--- Problem to work on ---
All of the data must be output exactly, with every picture left out.

--- Collected data entries ---
======

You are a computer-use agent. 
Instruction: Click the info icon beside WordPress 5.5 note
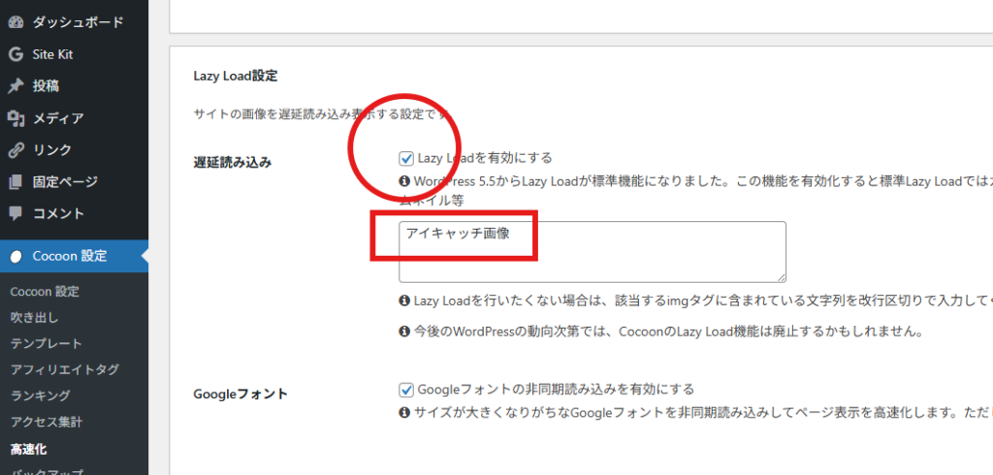[x=404, y=181]
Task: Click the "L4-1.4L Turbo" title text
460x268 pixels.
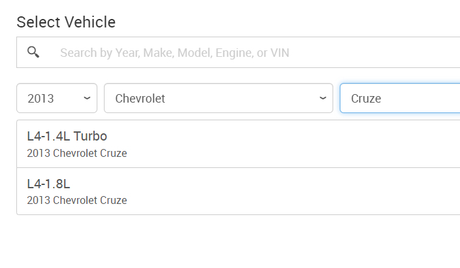Action: pos(67,137)
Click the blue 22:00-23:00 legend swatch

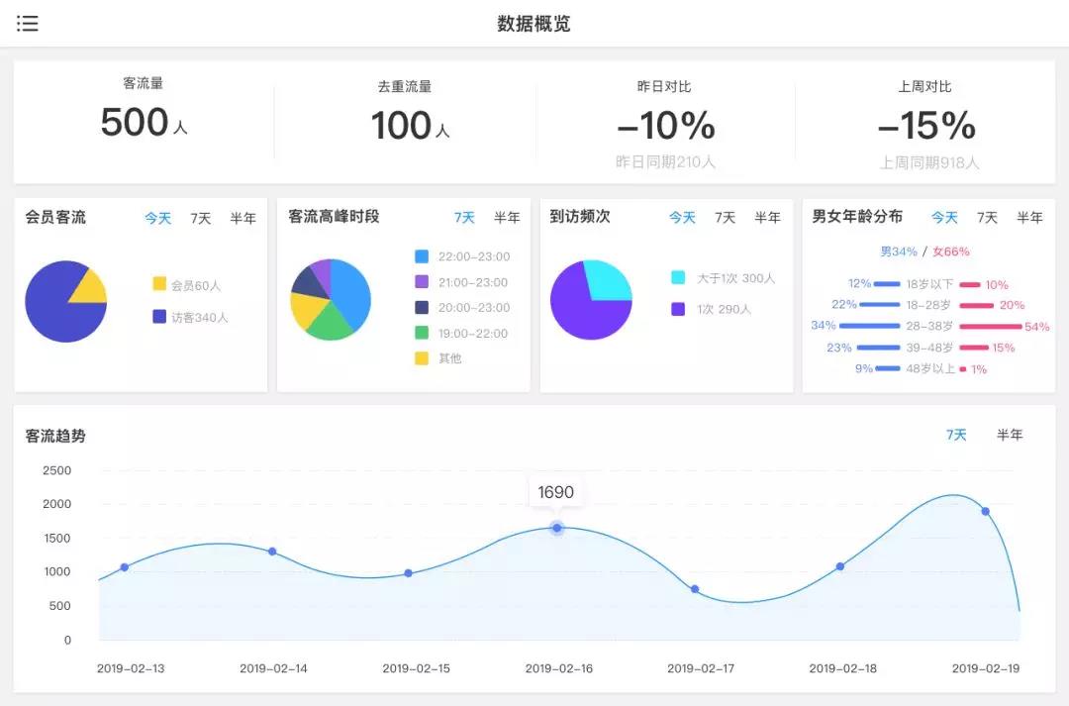422,256
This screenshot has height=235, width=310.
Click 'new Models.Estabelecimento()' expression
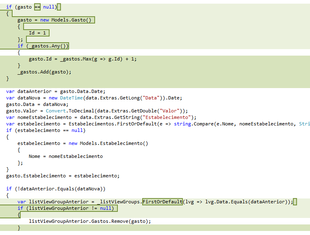point(108,143)
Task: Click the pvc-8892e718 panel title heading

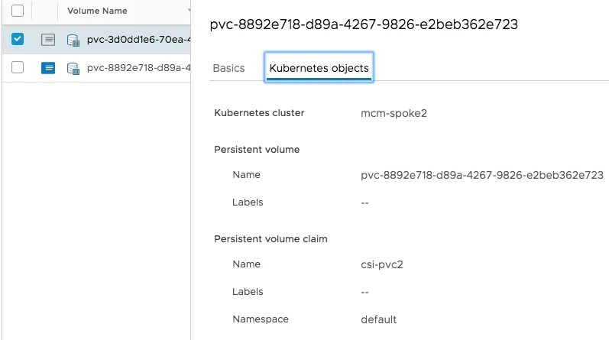Action: 364,24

======

--- Task answer ---
You are a computer-use agent. 
Instruction: Click the info icon beside WordPress 5.5 note
[x=404, y=181]
Task: Click the "L4-1.4L Turbo" title text
460x268 pixels.
Action: pos(67,137)
Click the blue 22:00-23:00 legend swatch

422,256
This screenshot has height=235, width=310.
Click 'new Models.Estabelecimento()' expression
point(108,143)
Task: Click the pvc-8892e718 panel title heading

Action: 364,24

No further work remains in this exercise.